Detection of acetylcholine receptor modulating antibodies by Flow Cytometry

Myasthenia gravis is an autoimmune disease characterized by antibodies against acetylcholine receptors (AChRs) at the neuromuscular junction (NMJ) of skeletal muscle. These antibodies interfere with the transmission of nerve impulses resulting in weakness and paralysis. Due to the variability in symptoms and heterogeneity of autoantibody production in patients with myasthenia gravis, it is essential to make available the best clinical laboratory tests to aid the clinician in diagnosis.

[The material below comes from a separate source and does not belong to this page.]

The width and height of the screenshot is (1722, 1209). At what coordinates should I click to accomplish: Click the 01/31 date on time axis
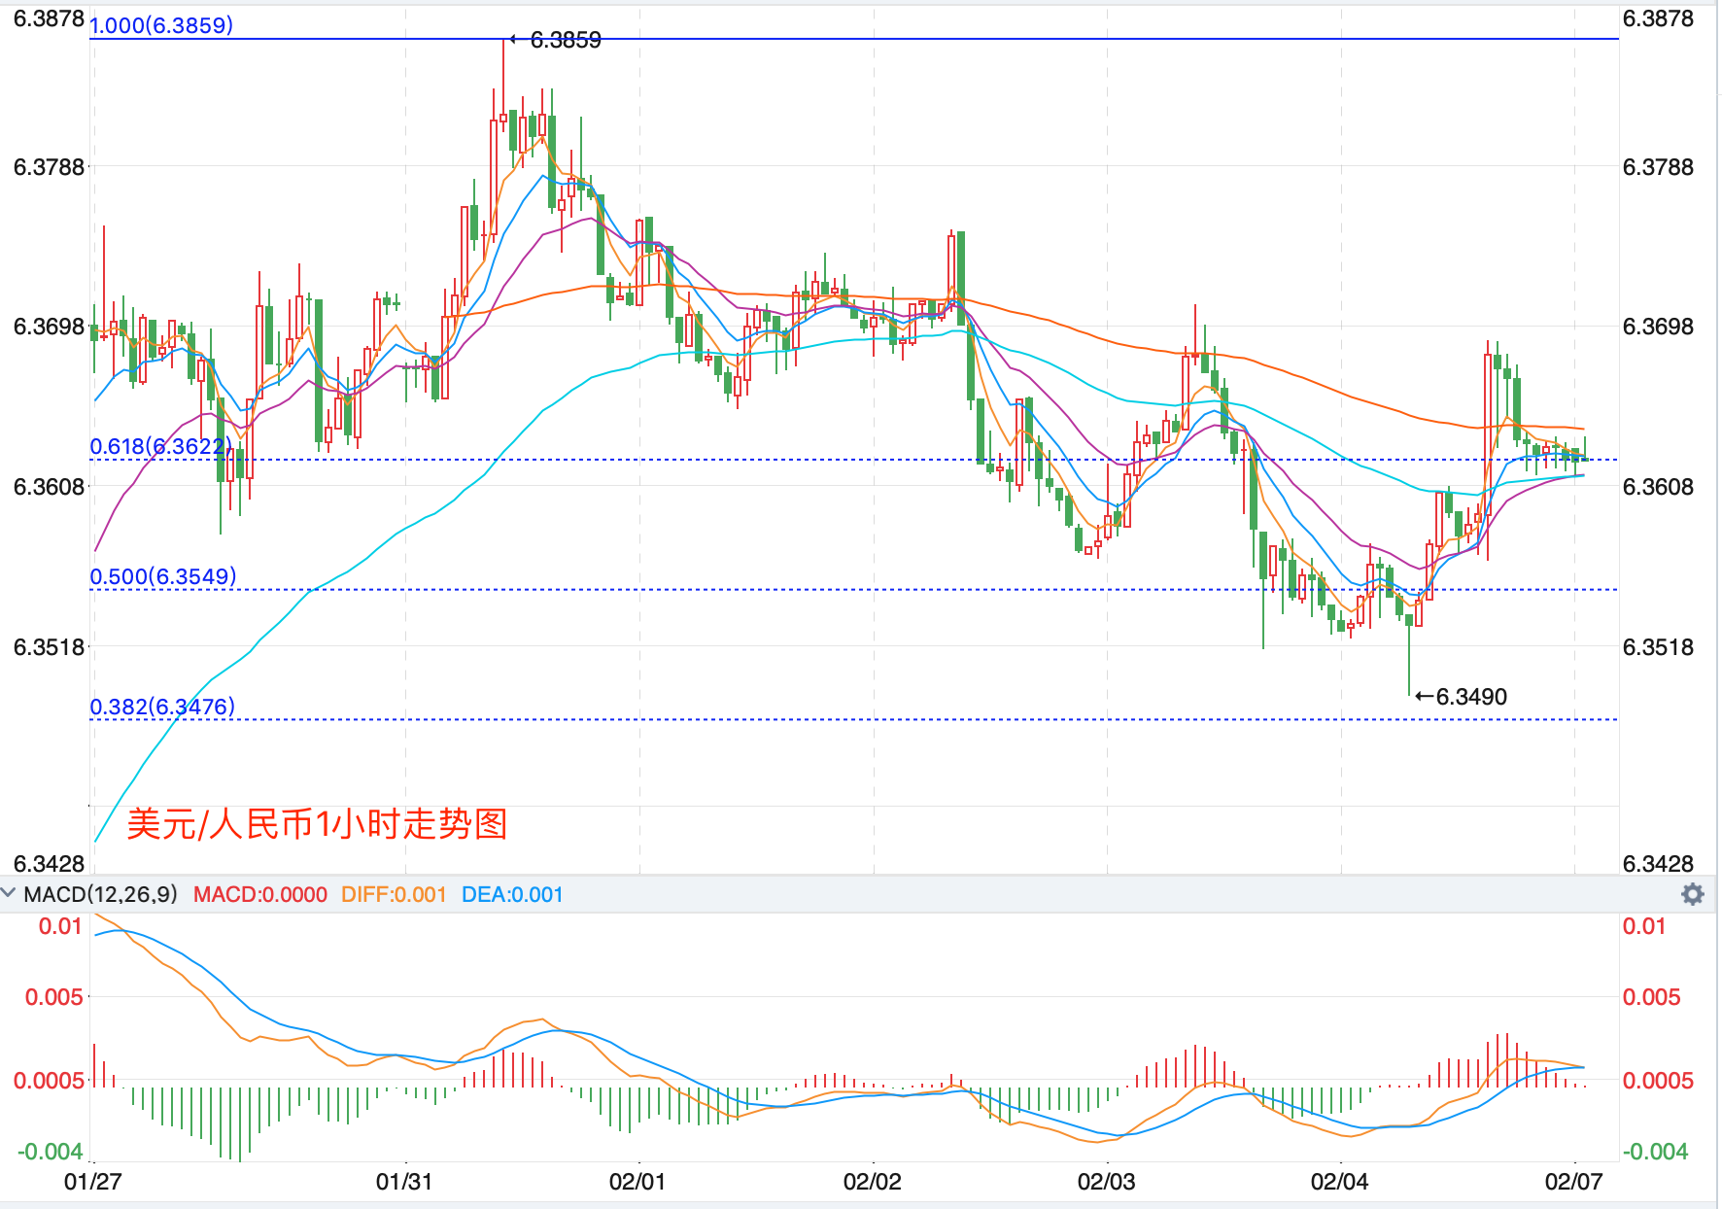[403, 1182]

One means by which AChR antibodies interfere with nerve impulse transmission is through the effect of antigenic modulation, a process in which antibody-bound AChRs on the postsynaptic muscle cell membrane are internalized and destroyed. The current laboratory assay for the detection of AChR modulating antibodies involves measuring the reduction of expression of radiolabeled AChRs on a human rhabdomyosarcoma (RD) cell line in response to exposure to patient serum. The goal of this study was to determine the feasibility of detection of AChR modulating antibodies by a new flow-cytometric method rather than the current radioimmunoassay. Two cell lines were investigated: the RD cell line which expresses fetal AChRs and the DB40 cell line which has been transfected with genes for the expression of fetal and adult acetylcholine receptors. Samples tested included sera from 120 self-proclaimed healthy individuals and 100 samples submitted for clinical testing, iv 50 of which were AChR antibody positive and 50 of which were AChR antibody negative. Results of the flow-cytometric AChR modulating antibody testing on the RD cell line correlated best with results for currently available assays and demonstrated better sensitivity and specificity than the current radioimmunoassay. Results of AChR modulating antibody testing on the DB40 cell line showed slightly decreased sensitivity and specificity, potentially resulting from defects in receptor metabolism due to gene transfection. Detection of AChR modulating antibodies by flow cytometry is feasible and uses an assay format that is more sensitive, specific, and robust with less cost and environmental burden.